▶ **Directive 1**
According to the news excerpt on Terry Cole's DEA nomination, how many years did Cole spend with the DEA?
▶ **Directive 2**
Carry on writing the news excerpt on Terry Cole's DEA nomination, starting right after its final sentence.

▶ **Source extract**

Sen. Dick Durbin, the ranking Democrat on the Senate Judiciary Committee that will hold Cole's confirmation hearing on Wednesday, has been speaking with some of those critics, his staff said.
'I can confirm that Sen. Durbin's staff has been in contact with multiple concerned parties about Terry Cole's nomination,' said a spokesman for Durbin, Josh Sorbe. 'As with all nominees, the Senator will continue to scrutinize Cole's record and looks forward to the opportunity to further examine his record at his hearing.'
Three former DEA agents who support Cole, however, told CNN that neither internal report found fault with Cole, and that he bore no blame for violent deaths in countries on the front lines of the drug wars. Those agents declined to share the internal reports with CNN to verify those findings. The Cole critics who spoke to CNN had not reviewed those reports.
Cole, 55, who left the agency in late 2019 for the private sector and now serves as Virginia Republican Gov. Glenn Youngkin's secretary of Public Safety and Homeland Security, did not respond to requests for comment. A DEA spokesperson also declined to comment, referring queries to the White House. The DEA has previously defended its actions in the lead-up to the Mexican incident, blaming the violence solely on cartel leaders.
Trump has touted Cole's work in Virginia overseeing 11 state public safety agencies with more than 19,000 employees.
'Terry Cole is the perfect choice to deliver on President Trump's mandate to end drug distribution in the United States,' said Harrison Fields, a White House spokesman. 'His nomination of Terry Cole proves his unwavering commitment to making our country safe again and anybody who says otherwise isn't prioritizing the well-being of Americans.'
The letter to lawmakers about Cole – who spent 22 years with the DEA – is the latest challenge in a bumpy White House effort to fill a key job in its campaign to rein in Mexico's powerful drug cartels. Trump's first nominee to lead the DEA, Chad Chronister, a sheriff in Florida's Tampa Bay region, quickly withdrew from consideration.
The first of the deadly overseas incidents noted in the letter came in 2006 in Bogota, where Cole was stationed as a special agent, according to his online resume. An elite group of 10 anti-narcotic Colombian police officers, who were polygraphed by the DEA as part of its vetting process and worked directly with Cole, according to agents who served with him, were gunned down by a platoon of Colombian soldiers later convicted of working for drug traffickers.

▶ **Extracted material**

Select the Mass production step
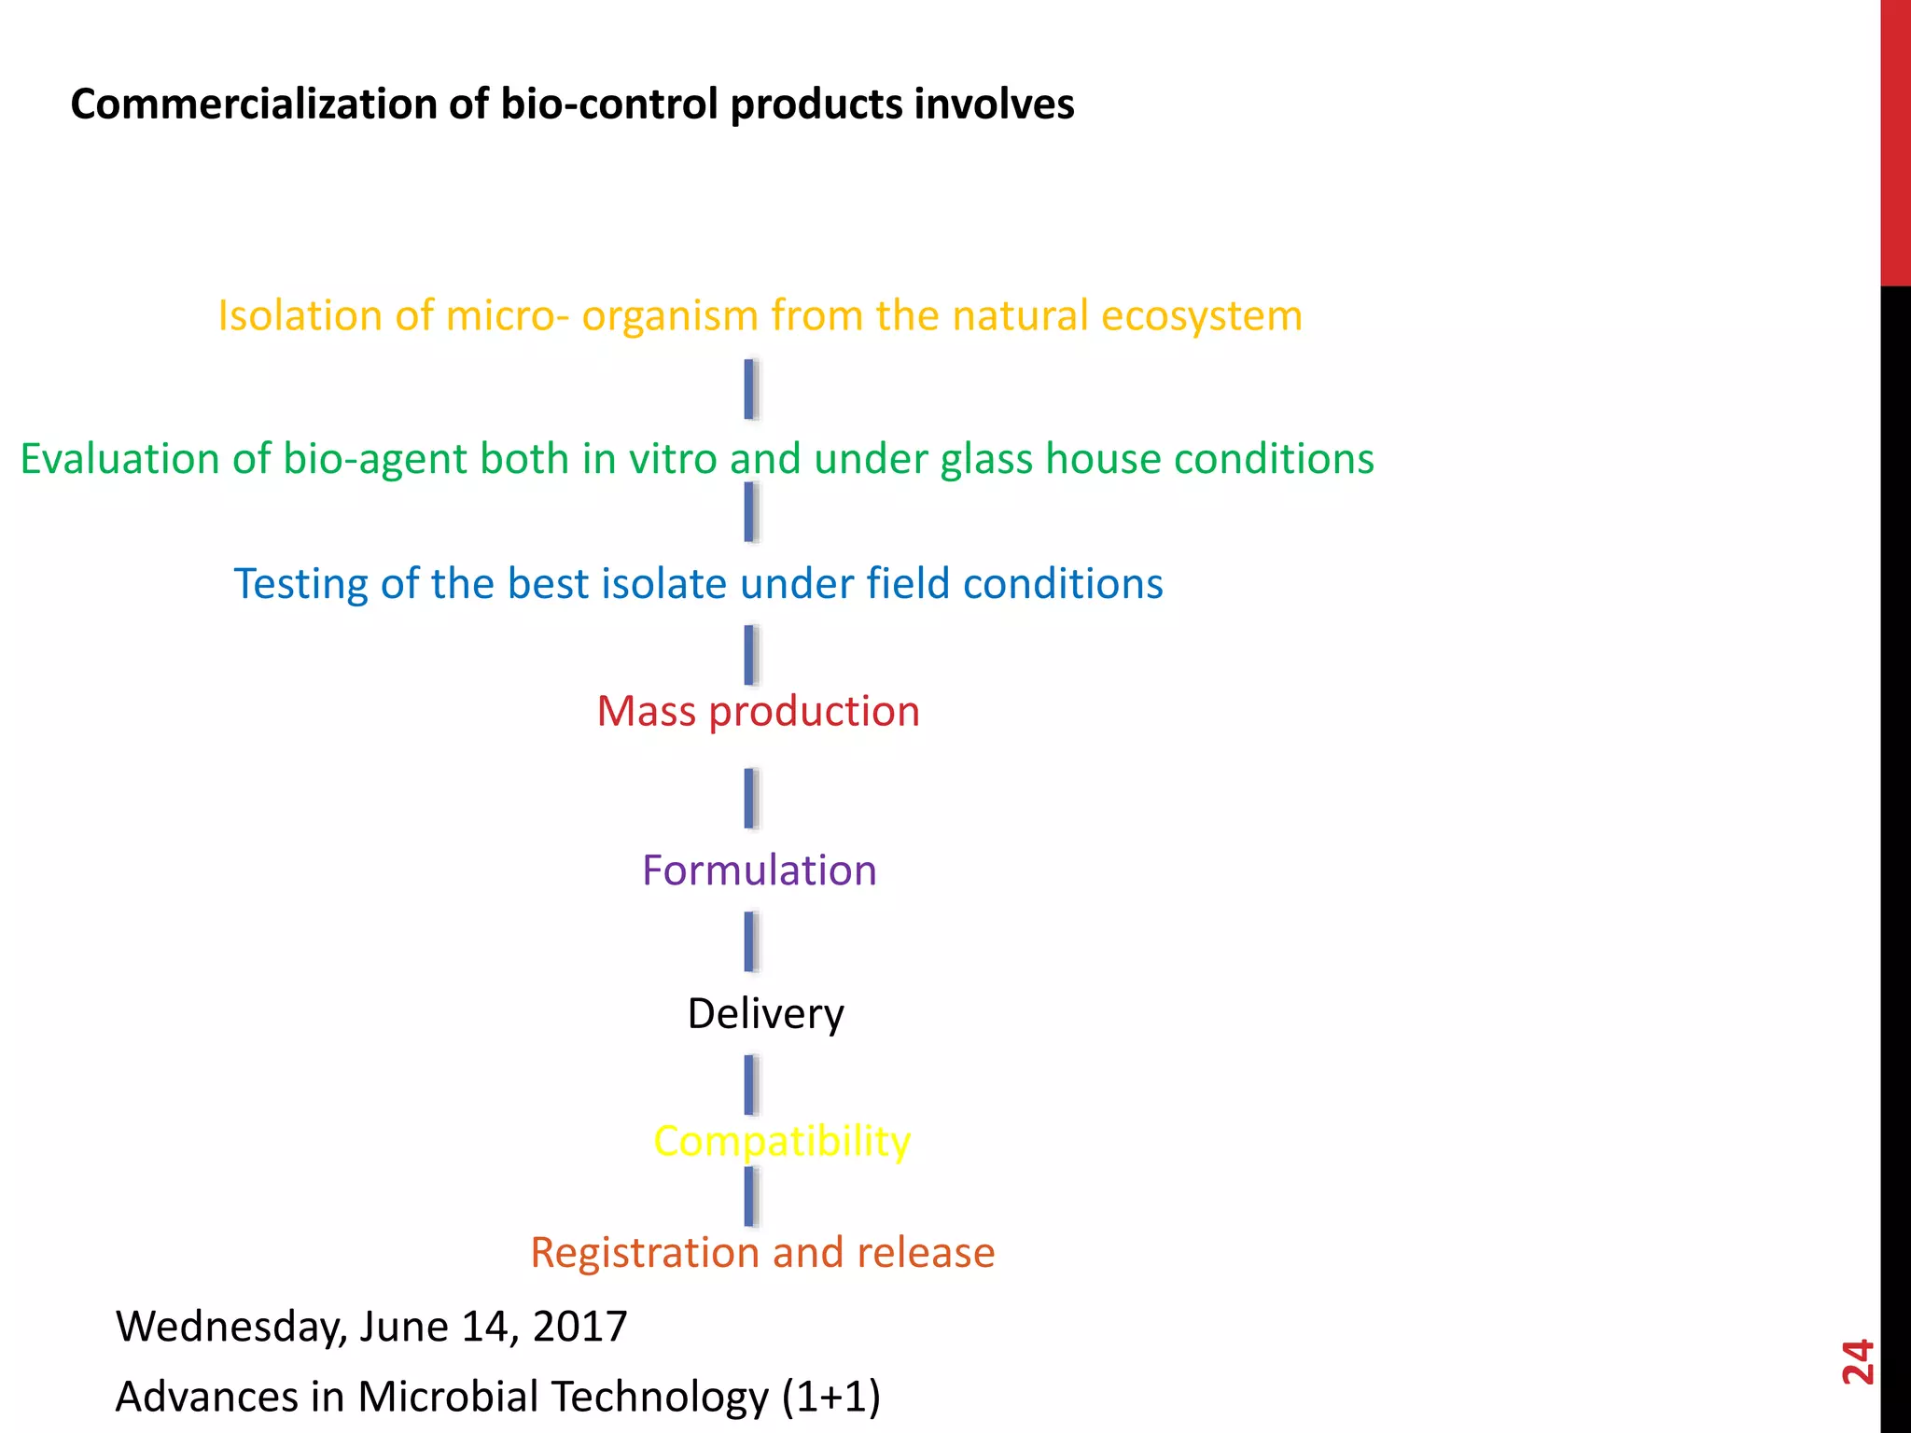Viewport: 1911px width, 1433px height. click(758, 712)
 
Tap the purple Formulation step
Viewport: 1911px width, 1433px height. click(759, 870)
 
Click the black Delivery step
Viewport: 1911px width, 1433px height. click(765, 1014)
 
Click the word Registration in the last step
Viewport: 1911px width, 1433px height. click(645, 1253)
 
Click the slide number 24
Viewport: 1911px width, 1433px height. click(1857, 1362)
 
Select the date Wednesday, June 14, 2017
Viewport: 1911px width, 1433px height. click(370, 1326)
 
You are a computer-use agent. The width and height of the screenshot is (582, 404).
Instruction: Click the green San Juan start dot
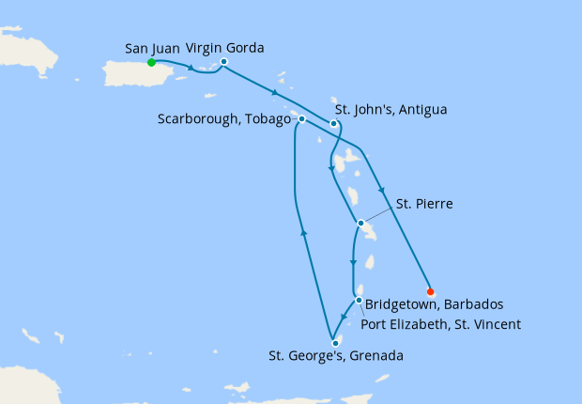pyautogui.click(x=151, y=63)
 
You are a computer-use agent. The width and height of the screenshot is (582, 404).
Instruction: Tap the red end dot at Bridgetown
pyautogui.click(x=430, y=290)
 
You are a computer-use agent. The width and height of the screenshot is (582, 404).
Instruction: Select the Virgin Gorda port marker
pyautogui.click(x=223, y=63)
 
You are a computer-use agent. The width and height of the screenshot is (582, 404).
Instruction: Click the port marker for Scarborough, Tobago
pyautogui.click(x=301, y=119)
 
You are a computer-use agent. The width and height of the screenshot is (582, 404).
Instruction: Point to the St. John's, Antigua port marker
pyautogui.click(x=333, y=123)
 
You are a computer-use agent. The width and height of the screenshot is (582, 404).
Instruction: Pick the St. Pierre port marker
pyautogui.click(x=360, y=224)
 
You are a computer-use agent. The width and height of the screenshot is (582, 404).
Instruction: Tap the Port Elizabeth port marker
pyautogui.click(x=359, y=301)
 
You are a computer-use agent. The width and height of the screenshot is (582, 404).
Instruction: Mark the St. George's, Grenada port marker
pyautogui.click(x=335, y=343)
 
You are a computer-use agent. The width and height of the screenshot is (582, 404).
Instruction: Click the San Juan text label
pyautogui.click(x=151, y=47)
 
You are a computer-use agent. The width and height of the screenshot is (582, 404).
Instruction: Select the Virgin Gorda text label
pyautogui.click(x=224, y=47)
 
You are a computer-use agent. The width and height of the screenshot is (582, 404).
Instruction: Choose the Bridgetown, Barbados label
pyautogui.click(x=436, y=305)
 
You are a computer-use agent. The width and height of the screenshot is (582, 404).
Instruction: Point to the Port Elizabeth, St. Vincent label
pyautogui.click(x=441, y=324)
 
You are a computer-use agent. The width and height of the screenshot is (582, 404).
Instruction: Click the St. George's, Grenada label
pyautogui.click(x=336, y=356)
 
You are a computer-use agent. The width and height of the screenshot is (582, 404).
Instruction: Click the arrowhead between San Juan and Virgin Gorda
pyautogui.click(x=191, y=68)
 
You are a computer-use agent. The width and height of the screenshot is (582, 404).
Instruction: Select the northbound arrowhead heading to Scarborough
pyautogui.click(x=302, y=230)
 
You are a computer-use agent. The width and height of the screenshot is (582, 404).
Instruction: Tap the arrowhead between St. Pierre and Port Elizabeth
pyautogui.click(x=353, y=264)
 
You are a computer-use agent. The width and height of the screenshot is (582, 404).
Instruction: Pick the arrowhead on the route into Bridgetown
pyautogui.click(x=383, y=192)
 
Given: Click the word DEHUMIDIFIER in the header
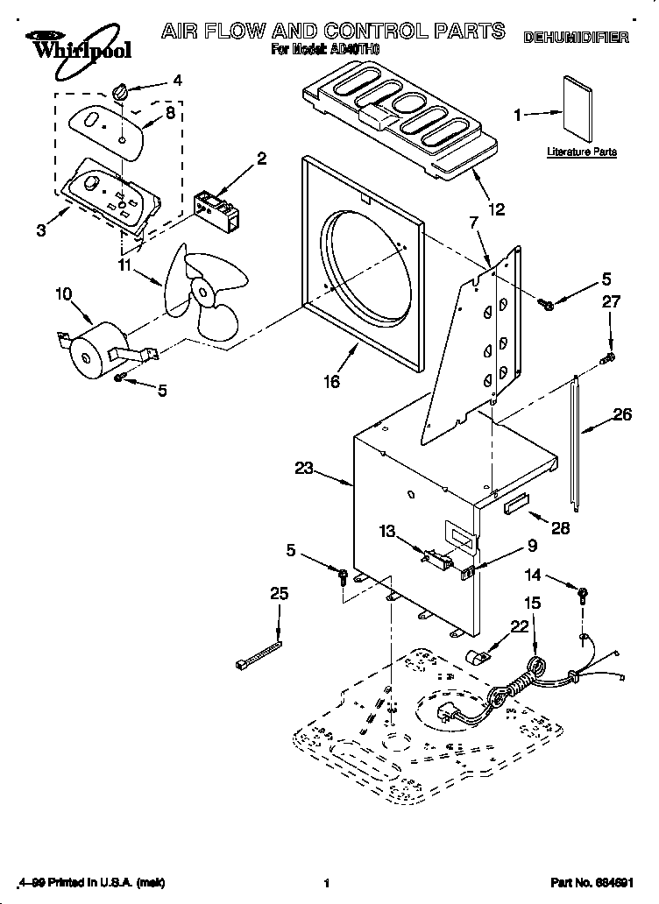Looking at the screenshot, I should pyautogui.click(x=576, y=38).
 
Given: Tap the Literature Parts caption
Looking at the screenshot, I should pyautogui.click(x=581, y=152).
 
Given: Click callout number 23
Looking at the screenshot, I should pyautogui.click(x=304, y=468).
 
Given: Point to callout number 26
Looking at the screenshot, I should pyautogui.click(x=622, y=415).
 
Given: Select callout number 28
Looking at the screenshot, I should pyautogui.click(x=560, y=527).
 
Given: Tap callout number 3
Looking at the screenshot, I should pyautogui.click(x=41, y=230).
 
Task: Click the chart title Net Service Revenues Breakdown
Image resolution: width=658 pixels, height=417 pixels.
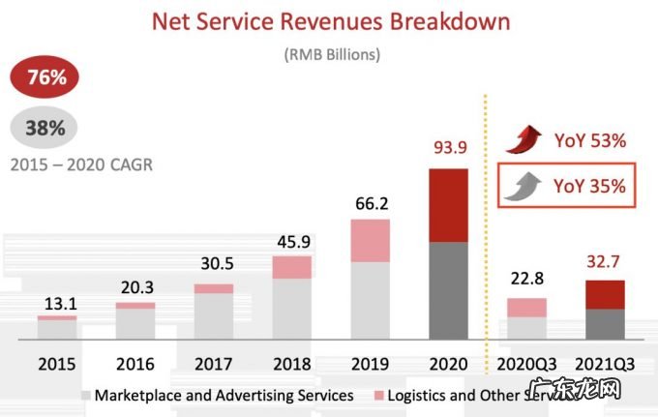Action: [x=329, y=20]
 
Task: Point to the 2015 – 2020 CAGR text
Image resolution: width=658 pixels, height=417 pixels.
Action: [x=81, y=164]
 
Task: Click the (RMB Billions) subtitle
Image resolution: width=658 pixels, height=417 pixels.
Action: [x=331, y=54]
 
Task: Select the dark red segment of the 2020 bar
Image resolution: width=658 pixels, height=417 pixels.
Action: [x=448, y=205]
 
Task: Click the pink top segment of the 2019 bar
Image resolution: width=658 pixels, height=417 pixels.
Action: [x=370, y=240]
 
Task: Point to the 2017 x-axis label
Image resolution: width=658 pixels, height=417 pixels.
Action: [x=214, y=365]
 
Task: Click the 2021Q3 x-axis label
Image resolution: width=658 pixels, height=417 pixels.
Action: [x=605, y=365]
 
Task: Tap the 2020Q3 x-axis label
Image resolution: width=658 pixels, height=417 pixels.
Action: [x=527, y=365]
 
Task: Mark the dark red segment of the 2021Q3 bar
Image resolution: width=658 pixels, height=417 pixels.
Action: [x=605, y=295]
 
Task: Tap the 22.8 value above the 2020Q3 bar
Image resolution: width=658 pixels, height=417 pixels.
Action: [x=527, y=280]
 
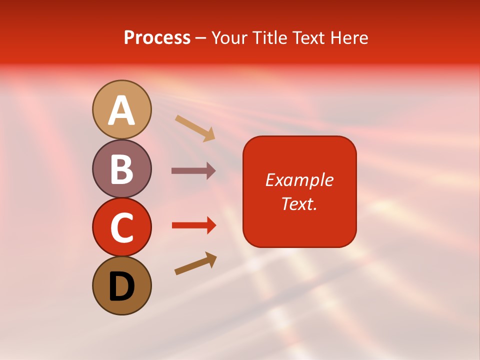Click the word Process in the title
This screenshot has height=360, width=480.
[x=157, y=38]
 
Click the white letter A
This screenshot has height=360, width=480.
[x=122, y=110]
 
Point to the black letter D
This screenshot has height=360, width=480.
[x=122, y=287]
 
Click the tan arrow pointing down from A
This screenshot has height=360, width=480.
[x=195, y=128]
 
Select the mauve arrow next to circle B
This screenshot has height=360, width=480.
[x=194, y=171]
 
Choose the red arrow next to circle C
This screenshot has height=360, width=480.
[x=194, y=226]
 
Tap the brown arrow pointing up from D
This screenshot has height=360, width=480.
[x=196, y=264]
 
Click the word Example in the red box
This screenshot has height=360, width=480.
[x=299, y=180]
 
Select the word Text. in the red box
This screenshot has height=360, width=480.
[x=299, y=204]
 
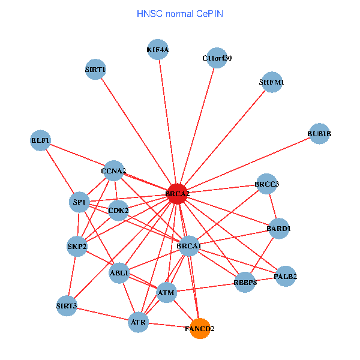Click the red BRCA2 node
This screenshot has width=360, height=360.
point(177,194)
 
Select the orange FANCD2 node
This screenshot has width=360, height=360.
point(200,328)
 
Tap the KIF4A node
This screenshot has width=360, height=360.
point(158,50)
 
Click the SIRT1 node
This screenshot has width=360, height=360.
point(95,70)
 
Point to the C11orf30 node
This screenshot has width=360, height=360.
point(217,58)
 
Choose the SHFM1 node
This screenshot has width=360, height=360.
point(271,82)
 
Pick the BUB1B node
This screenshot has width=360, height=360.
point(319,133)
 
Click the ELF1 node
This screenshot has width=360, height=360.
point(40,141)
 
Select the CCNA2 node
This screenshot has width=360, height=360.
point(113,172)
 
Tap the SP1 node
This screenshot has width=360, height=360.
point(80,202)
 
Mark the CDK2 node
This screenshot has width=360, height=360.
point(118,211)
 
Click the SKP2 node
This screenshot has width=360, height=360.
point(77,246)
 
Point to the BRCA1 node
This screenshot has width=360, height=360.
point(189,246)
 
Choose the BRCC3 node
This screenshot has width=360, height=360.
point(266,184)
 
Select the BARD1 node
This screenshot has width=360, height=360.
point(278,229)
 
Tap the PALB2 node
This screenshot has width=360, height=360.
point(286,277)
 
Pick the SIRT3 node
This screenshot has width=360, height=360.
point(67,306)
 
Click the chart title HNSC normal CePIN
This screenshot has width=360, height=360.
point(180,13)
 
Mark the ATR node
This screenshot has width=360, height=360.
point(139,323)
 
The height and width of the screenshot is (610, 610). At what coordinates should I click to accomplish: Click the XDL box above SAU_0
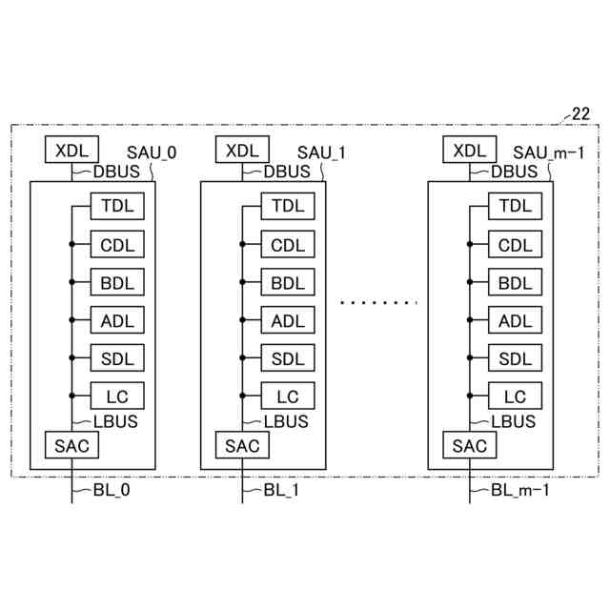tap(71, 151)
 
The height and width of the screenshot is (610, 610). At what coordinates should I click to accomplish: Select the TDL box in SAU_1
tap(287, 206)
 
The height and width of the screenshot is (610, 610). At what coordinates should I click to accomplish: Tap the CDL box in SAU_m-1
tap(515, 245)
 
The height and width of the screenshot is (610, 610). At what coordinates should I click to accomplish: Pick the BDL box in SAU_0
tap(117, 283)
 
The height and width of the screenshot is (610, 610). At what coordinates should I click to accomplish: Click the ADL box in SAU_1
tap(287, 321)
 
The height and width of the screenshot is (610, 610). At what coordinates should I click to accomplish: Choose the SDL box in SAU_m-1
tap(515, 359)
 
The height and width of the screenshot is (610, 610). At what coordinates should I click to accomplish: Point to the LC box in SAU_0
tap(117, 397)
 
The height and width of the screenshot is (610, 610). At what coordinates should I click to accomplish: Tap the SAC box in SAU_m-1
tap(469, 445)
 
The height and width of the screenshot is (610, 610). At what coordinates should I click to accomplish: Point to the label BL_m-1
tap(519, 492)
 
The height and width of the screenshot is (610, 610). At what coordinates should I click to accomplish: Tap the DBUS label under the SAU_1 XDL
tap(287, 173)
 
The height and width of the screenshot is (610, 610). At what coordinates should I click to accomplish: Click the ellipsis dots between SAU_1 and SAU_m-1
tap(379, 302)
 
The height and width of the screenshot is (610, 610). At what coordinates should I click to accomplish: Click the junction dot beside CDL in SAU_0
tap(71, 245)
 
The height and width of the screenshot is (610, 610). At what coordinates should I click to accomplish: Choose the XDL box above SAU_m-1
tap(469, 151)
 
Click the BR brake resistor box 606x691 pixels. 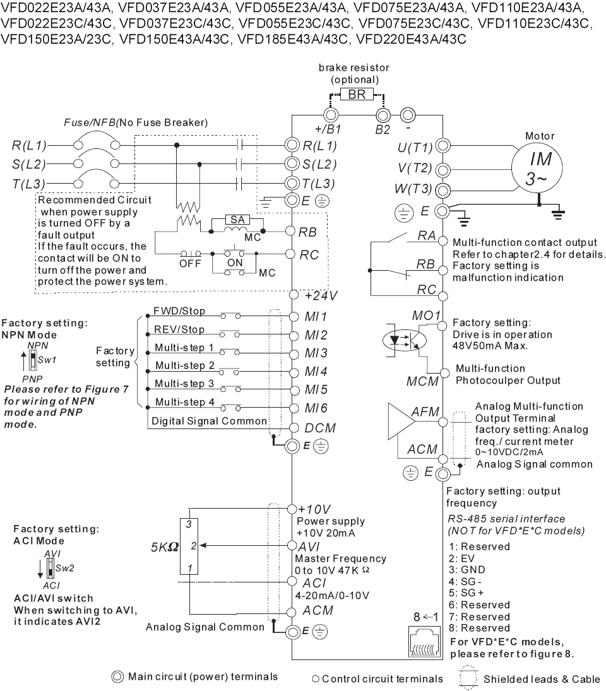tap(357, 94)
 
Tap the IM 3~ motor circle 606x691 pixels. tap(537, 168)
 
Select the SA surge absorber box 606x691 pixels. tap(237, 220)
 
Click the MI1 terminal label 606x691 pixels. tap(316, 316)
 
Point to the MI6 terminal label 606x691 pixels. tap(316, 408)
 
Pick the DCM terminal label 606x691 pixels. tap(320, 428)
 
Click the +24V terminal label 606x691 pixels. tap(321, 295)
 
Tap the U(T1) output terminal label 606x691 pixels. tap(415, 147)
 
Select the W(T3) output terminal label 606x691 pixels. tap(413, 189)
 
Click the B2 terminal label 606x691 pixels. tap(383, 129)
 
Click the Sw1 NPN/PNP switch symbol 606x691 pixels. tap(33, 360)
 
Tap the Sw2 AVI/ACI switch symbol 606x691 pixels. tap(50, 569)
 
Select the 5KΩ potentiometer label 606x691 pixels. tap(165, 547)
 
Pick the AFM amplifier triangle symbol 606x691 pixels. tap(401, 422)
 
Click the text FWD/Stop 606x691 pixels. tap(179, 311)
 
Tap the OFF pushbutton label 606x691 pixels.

▶ **Exercise answer 1**
22 years

▶ **Exercise answer 2**
Five years later, Cole was working in the DEA's field office in Dallas, supervising a probe into the leadership of the powerful Zetas drug cartel in Mexico, according to agents who worked with Cole at the time and press reports. In early 2011, the Zetas carried out a mass murder that was later the subject of a yearlong investigation published jointly by ProPublica and National Geographic. That report found that the border region violence was sparked when DEA officials shared intelligence produced by an agent Cole supervised with Mexican federal police, who then leaked it to the cartels.
Cole's defenders told CNN that he was not at fault in the Mexico or the Colombia case.
'He's worked in two of the toughest places in the world when it comes to drug-trafficking investigations – in Colombia and Mexico – where bad things happen every day,' said Matt Donahue, who worked as Cole's supervisor for several years in Colombia, but who'd taken another job in New York when the police officers were killed.
The detractors, though, say Congress has a responsibility to demand a more public accounting of his record.
'There's bad luck, but how many times do you have lightning strike twice?' a former DEA agent said.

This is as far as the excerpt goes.